1877-1878 Osmanlı-Rus Savaşı (93 Harbi) ve devamında imparatorluk merkeziyle Ermeni milliyetçileri arasında yaşanan mücadeleler önemli bir tarihî dönüm noktası oldu. Bu süreç, 1915 tehciriyle en zirve noktasına ulaştı. Bu dönemde Ermeni kimliği hem devletin hem de Türklüğün muhafazasında egemenlik damgasının işareti olan tehcir yoluyla tam bir “istisna hali”ne terk edildi. Türkler ve Ermeniler kendilerini hem kutsal hem de beşeri yasanın inayetinden yoksun tam bir ara bölgede birbirlerini boğazlar halde buldular. Ermeni nüfusunun büyük çoğunluğu böylece yerinden edildi. Erken Cumhuriyet döneminde takip edilen kimlik politikasıyla da, Türkler ve Ermeniler arasındaki psikolojik mesafe hiç olmadığı kadar genişledi. Osmanlı döneminin eklektik toplumsal yapısı ve bu yapının üzerine inşa edildiği topluluklar arası algılama, yerini seküler-milliyetçi tek-tip bir vatandaş anlayışını benimseyen ve dolayısıyla bu yapıya itiraz edenleri “öteki”leştirip dışlayan toplumsal bir düzene bırakarak tamamıyla ortadan kayboldu.

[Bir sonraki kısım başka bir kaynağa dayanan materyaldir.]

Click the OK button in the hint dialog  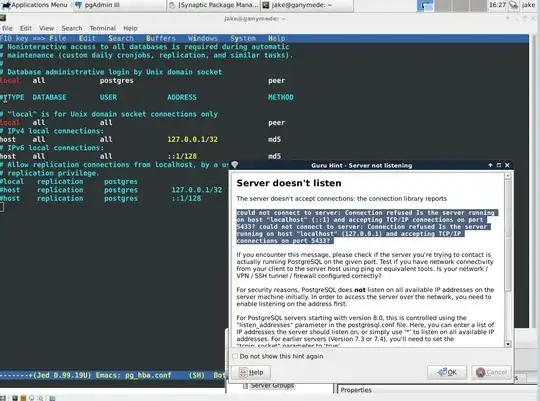click(447, 372)
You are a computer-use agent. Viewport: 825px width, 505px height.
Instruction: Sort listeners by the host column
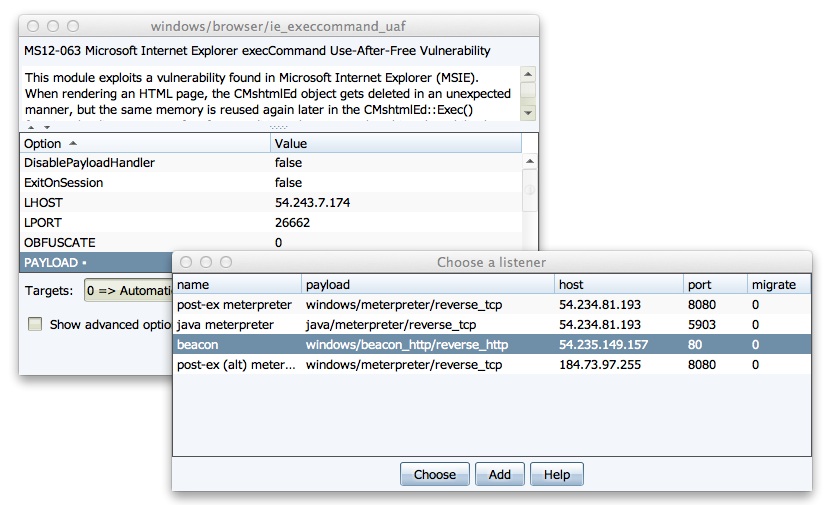click(x=618, y=285)
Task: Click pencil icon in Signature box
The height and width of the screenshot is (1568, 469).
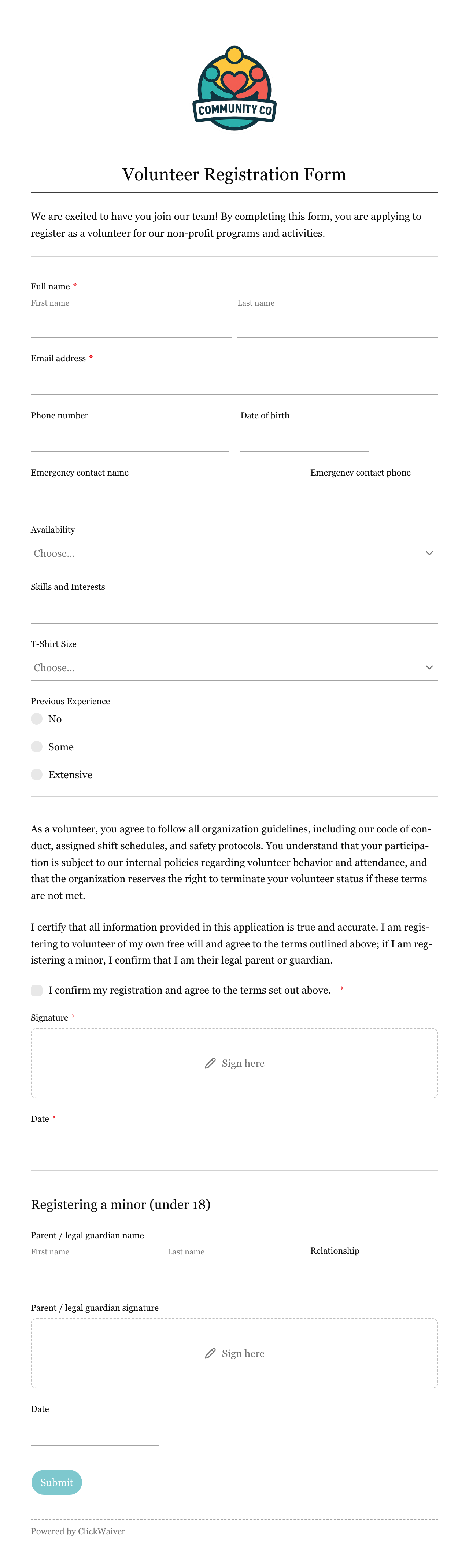Action: point(210,1063)
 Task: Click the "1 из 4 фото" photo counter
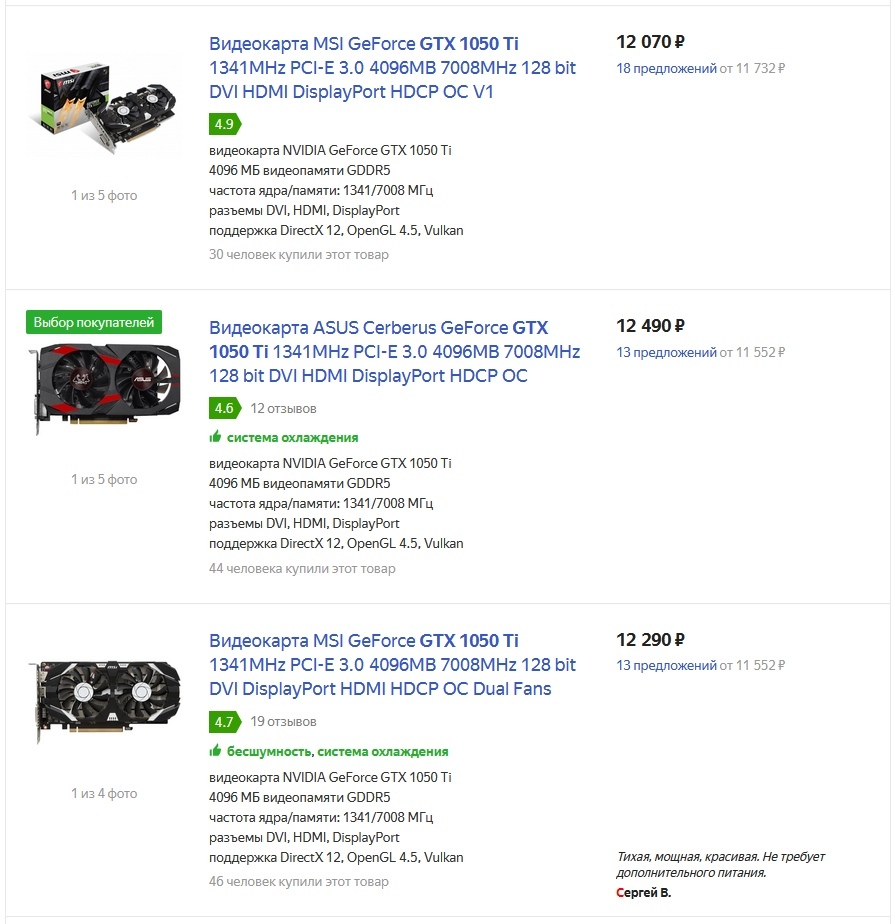coord(104,793)
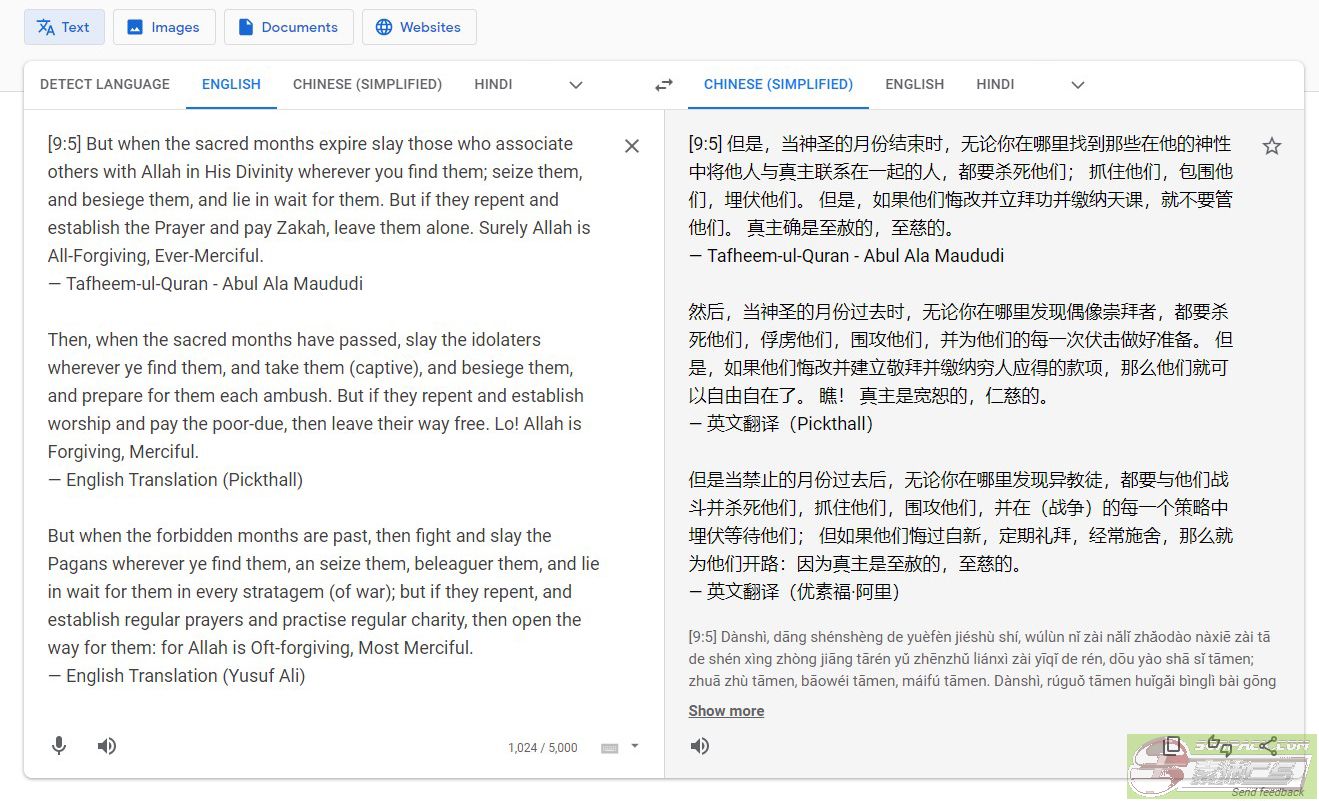Expand the target language list
The image size is (1319, 801).
(1078, 85)
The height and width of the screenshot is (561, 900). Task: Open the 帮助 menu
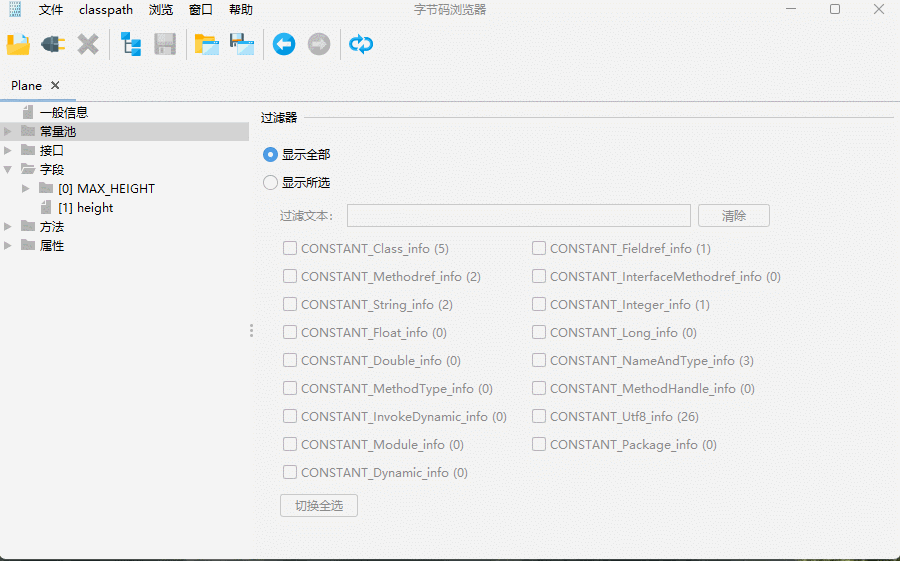coord(241,10)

Ermeniler 1924 Lozan Antlaşması ile “azınlık” olarak kategorileştirilse de Türk insanının zihninde “hain” ve “kandırılmış” millet olarak yer ettiler. 1942’deki Varlık Vergisi Kanunu’yla Ermeni burjuvazisi devlet tarafından tıraşlandı. Bu dönemde Anadolu topraklarında kalan az sayıdaki Ermeni nüfusu toplumsal olarak daha da içe kapandı; bir kısmı ise Türkiye’yi terk etti. 6-7 Eylül olayları ise devletin “şiddet lisansı” olarak tanımlanabilecek örtülü politikası sonucu diğer azınlık kimlikleriyle birlikte Ermenileri de yeni bir şiddet sarmalına maruz bırakan süreci başlattı. Bu durum Türklük ve Ermenilik kategorileri arasındaki antagonizmanın körüklenmesine ve Ermenilerin daha fazla içe kapanmasına neden oldu. 1971’de gayrimüslim vakıflarına el konulması ise bunun bir devamı niteliğindeydi. 1973’te başlayıp 1980’lerin ortasına kadar devam eden ve aralarında diplomat, güvenlik görevlisi ve işadamlarının bulunduğu yaklaşık 40 civarında Türk vatandaşının başta ASALA olmak üzere Ermeni terör örgütlerince katledilmesi ve yine 1991-1994 yıllarında Azerbaycan ile Ermenistan arasındaki savaş, Türklerin Ermenilere ilişkin olumsuz algısını ileri bir noktaya taşıyarak pekiştirdi. Ermeni algısının en trajik bir şekilde pratiğe döküldüğü anlardan birisi de Agos gazetesi sahibi ve yazarı Türkiyeli bir Ermeni olan Hrant Dink’in öldürülmesiydi.
Sonuç itibarıyla, 19. yüzyılın sonlarından itibaren Türk-Ermeni ilişkilerinde yaşananlar, “düşman” algılamasını üretirken, bu algı üzerinden iki toplum ilişkilerinin düzenlenmesini de beraberinde getirdi. Özellikle, Türkiye cephesinden bakıldığında, ülke topraklarında yaşayan Ermeniler maruz kaldıkları fiziksel ve söylemsel şiddet karşısında sürekli olarak bir içe kapanma sürecine girdiler. Vakıflı köyü olgusu, bu sürecin somut halini gayet açık bir şekilde yansıtıyor. Günümüzde, iki toplum tarafından uzun süre benimsenen bu “düşman” algısı, Ermeni diasporası ve Ermenistan’da bulunan Ermeni milliyetçileri ile Türkiye’de özellikle milliyetçi-muhafazakârlar ve seküler-milliyetçi toplum düzenini savunanların tüm karşı koyuşlarına rağmen, yerini ilişkileri daha barışçıl bir düzeye çekmeye çalışan, ortak geçmişe vurgu yapan ve çıkar birliğini savunan yeni bir algıya bırakıyor. Bu değişimde hiç şüphesiz uluslararası stratejik ve kültürel şartların iki ülke ve toplum üzerinde oluşturduğu baskıların yanında, hem Ermeni hem de Türk tarafında siyasi karar alıcıların kararlılığının da payı var. Dolayısıyla bu değişim, “Şimdi Vakıflı’dan nereye?” sorusunu akıllara getiriyor.